Want to lubricate the cam, pins etc. Following the video below I cannot budge the cam barrell! I have the correct adjustable spanner with plastic jaw protectors. I tried heating the grouphead up to see if that would loosen things but no joy!

I have observed that because the protafiller part of the grouphead slightly overlaps the large inner nut on the barrell, it is not possible to fit the jaws dead square on, so the grip is not 100%

Please help?

Thanks


----------



## Eyedee (Sep 13, 2010)

Remove the drip tray and approach the nut from the bottom, this will give you a square on application.

Have the portafilter in place and hold on to it, this will stabilise and prevent undue twisting of the group.

Have you thought about keeping the nut cool with ice cubes wrapped in cloths while warming up the group. This should keep the nut from expanding with the heat fractionally. Might be just enough to loosen it.

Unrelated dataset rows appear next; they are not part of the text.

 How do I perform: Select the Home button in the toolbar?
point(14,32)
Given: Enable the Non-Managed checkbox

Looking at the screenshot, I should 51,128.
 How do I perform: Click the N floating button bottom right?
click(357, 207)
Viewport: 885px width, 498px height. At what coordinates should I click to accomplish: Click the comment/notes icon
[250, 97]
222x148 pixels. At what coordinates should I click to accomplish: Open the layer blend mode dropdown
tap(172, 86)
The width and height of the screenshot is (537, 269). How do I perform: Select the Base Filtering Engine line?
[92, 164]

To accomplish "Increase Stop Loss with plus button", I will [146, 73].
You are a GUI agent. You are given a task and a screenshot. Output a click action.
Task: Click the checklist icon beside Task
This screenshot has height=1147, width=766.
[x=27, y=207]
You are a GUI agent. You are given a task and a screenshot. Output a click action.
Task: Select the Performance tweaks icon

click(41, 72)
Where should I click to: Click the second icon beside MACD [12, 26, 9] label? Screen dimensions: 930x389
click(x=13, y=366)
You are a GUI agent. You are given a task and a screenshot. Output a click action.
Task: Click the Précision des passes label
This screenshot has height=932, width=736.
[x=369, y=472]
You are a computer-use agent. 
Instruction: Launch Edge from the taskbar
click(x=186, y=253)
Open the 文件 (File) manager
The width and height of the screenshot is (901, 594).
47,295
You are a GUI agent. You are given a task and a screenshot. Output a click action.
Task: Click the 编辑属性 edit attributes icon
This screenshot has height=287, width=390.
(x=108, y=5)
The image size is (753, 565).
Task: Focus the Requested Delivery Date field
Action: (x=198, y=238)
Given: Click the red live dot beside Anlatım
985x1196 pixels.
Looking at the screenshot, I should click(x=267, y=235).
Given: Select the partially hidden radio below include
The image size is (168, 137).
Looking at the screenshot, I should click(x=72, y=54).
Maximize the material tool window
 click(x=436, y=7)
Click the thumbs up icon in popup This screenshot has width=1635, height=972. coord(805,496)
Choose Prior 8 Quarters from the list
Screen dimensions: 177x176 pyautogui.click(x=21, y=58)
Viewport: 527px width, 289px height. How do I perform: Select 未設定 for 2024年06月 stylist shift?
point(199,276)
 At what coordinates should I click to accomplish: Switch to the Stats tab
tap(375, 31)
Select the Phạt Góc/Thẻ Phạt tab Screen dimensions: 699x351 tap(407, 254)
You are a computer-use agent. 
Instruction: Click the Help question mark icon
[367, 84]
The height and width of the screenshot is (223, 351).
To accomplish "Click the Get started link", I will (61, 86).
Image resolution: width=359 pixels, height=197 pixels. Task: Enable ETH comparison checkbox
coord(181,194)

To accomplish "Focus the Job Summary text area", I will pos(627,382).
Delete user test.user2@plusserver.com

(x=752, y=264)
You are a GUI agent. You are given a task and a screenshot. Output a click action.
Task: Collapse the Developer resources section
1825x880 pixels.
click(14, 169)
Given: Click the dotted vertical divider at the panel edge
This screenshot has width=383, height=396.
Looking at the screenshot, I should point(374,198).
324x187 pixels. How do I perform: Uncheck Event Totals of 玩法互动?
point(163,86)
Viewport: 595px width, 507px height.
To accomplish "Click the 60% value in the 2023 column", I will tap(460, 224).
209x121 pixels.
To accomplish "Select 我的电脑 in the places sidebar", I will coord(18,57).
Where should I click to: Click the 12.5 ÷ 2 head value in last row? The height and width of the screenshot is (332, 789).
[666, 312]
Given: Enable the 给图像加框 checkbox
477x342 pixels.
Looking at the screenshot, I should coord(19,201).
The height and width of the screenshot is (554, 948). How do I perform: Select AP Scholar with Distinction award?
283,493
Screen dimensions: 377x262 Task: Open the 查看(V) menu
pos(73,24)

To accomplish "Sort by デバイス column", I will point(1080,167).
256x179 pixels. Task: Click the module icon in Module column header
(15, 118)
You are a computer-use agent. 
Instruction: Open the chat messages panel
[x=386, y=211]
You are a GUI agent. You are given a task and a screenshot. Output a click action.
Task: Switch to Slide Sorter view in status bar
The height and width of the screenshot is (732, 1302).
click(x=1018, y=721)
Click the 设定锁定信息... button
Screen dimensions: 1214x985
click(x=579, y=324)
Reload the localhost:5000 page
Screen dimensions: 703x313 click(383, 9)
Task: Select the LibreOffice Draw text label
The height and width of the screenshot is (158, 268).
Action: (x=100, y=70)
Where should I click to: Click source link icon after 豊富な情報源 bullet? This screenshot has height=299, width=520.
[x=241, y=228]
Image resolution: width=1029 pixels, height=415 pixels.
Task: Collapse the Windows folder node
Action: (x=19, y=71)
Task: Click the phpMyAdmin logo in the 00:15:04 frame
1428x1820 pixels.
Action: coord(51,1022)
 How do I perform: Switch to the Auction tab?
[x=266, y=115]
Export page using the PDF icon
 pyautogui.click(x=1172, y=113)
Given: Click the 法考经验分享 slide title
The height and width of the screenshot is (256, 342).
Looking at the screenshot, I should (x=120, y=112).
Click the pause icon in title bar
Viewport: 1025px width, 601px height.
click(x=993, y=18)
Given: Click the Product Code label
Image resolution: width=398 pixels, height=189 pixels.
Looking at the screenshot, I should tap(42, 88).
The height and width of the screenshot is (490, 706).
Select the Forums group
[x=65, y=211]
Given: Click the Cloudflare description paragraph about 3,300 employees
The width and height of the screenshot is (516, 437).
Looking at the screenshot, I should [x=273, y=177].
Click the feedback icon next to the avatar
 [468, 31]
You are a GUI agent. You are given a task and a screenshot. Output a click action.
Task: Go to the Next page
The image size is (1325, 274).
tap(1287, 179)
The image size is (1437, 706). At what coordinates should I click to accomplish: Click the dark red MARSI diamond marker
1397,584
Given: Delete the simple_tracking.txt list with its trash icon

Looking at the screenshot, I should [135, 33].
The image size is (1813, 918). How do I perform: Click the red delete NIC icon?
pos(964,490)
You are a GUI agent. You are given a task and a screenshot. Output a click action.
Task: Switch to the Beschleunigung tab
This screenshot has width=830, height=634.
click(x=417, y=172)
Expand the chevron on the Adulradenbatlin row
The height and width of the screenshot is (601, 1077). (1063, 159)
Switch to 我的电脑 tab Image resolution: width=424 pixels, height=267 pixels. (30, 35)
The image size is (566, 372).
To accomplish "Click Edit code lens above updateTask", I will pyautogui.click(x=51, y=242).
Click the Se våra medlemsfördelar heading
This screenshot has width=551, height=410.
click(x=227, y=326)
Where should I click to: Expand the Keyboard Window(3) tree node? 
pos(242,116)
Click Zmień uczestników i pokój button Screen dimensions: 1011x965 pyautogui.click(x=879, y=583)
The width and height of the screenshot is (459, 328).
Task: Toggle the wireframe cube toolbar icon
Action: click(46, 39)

In desperation a long reach socket could be used but it might mark the nut.

Ian


----------



## PeterF (Aug 25, 2014)

Eyedee said:


> Remove the drip tray and approach the nut from the bottom, this will give you a square on application.
> 
> Have the portafilter in place and hold on to it, this will stabilise and prevent undue twisting of the group.
> 
> ...


Tried this but unfortunately it simply won't budge! Would a 26mm open ended spanner work or possible a 26mm socket wrench like this one: http://www.powertoolsuk.co.uk/draper-76495-deep-socket-26mm-x-1-2in.html


----------



## El carajillo (Mar 16, 2013)

A 26 mm deep drive impact socket has flats rather than hex points


----------